* **Problem**
Render the lines from the one containing "You are a computer-use agent." through the one containing "Instruction: Click the" as a JSON list of strings. Give one string per line and omit any blank lines.

* **Entries shown**
* START *
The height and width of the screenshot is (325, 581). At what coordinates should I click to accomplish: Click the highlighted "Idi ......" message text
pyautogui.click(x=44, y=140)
* END *
* START *
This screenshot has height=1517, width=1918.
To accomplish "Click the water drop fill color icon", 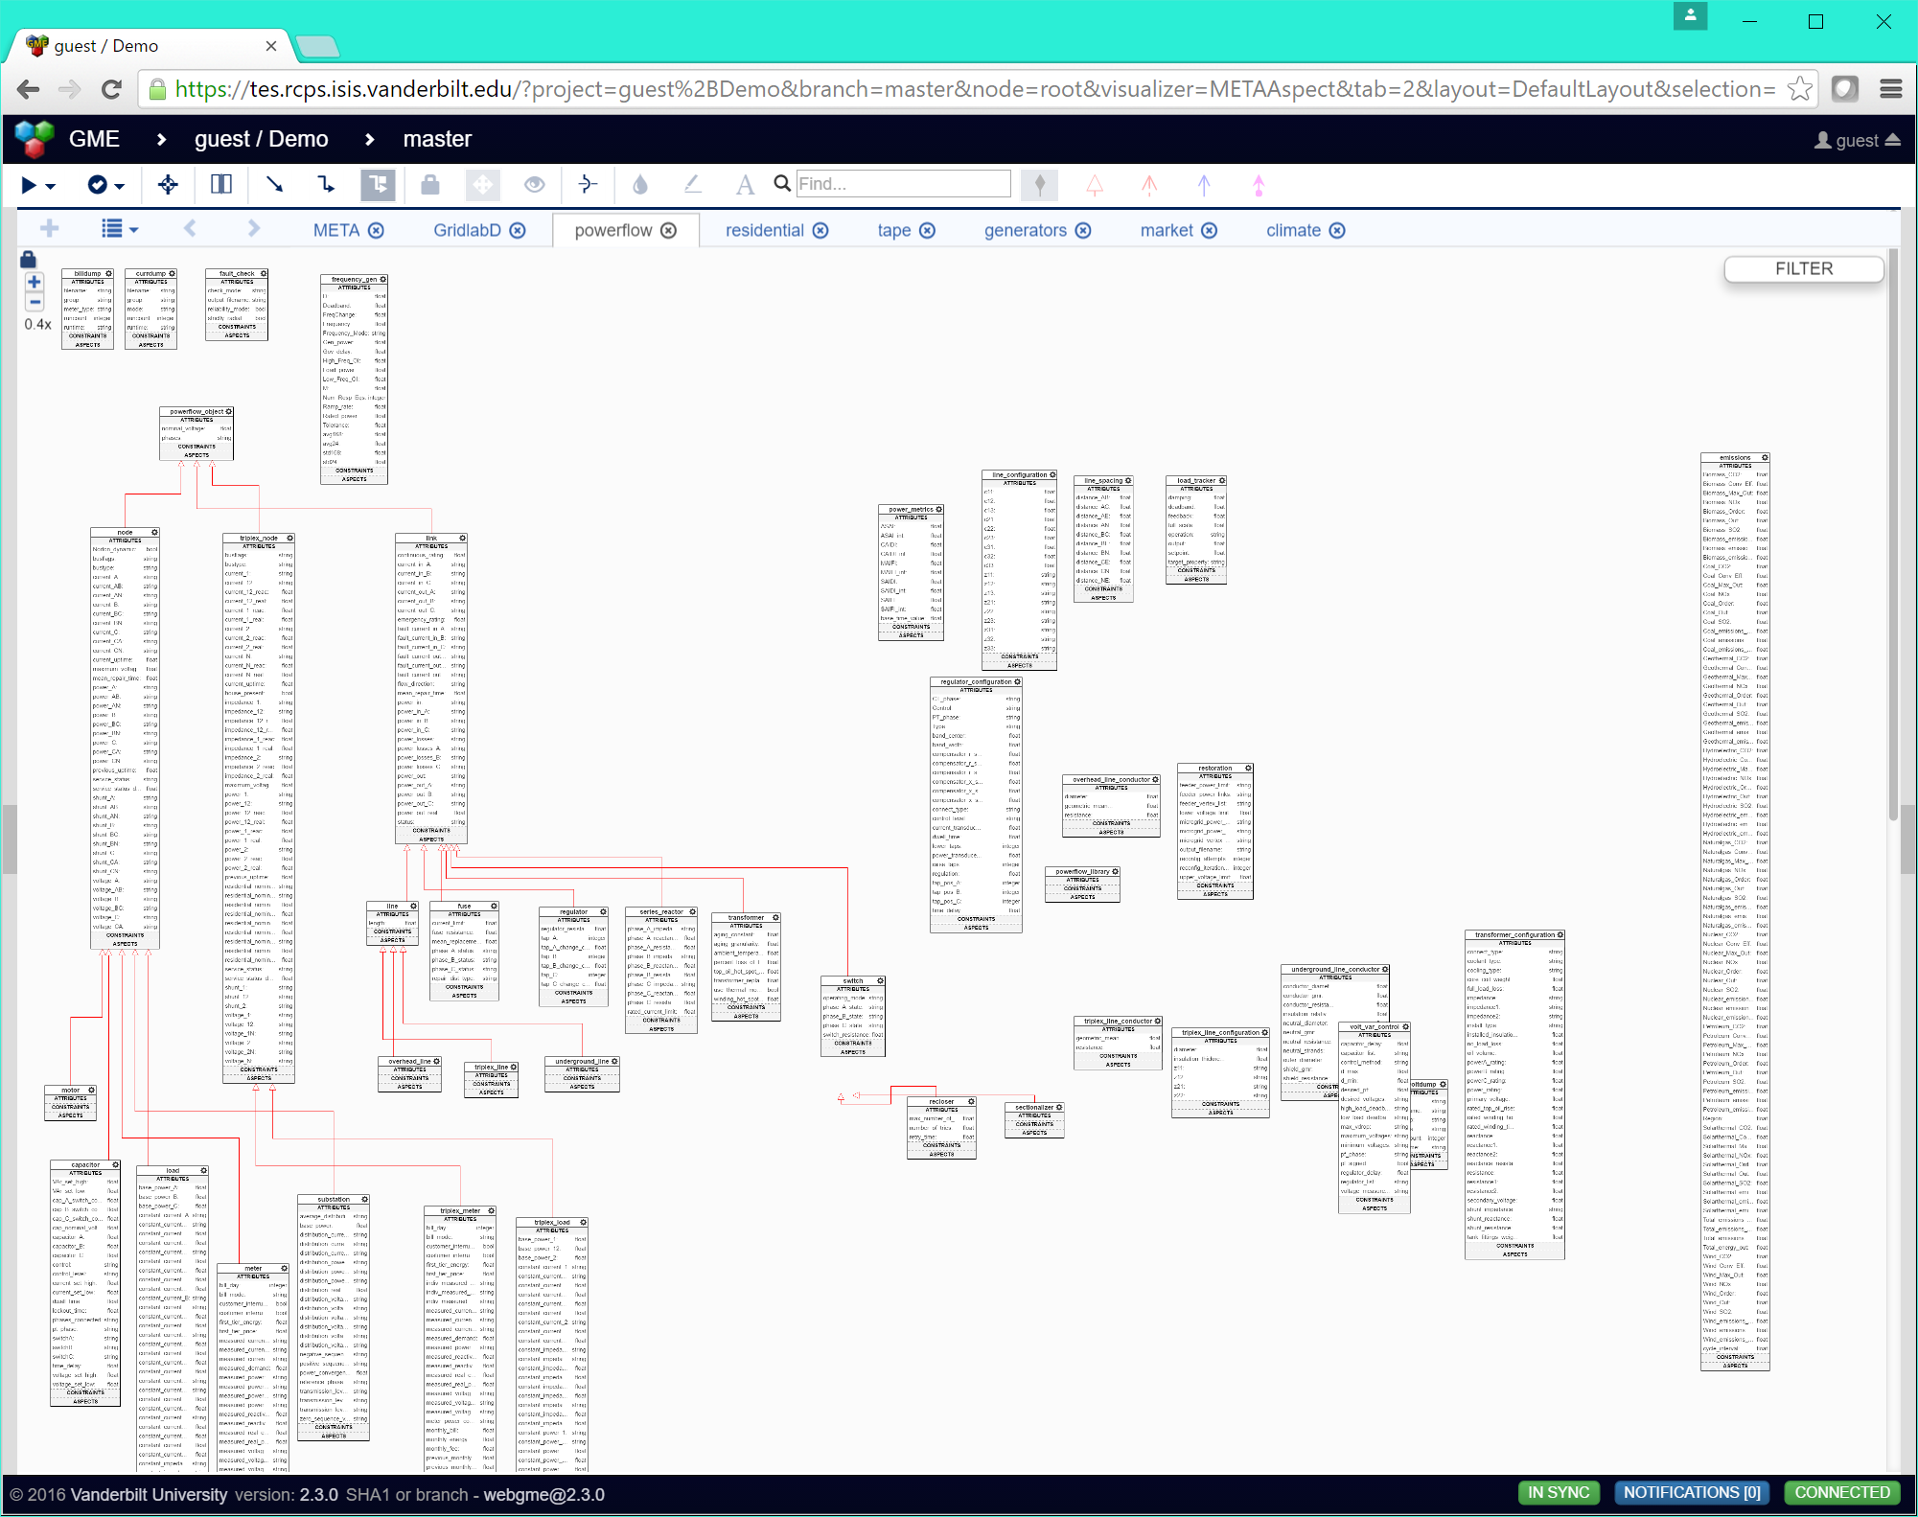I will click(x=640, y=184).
* END *
* START *
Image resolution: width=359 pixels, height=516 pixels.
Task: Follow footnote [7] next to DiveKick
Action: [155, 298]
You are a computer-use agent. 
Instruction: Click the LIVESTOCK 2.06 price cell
* END *
* **Right answer**
[
  "You are a computer-use agent. ",
  "Instruction: Click the LIVESTOCK 2.06 price cell"
]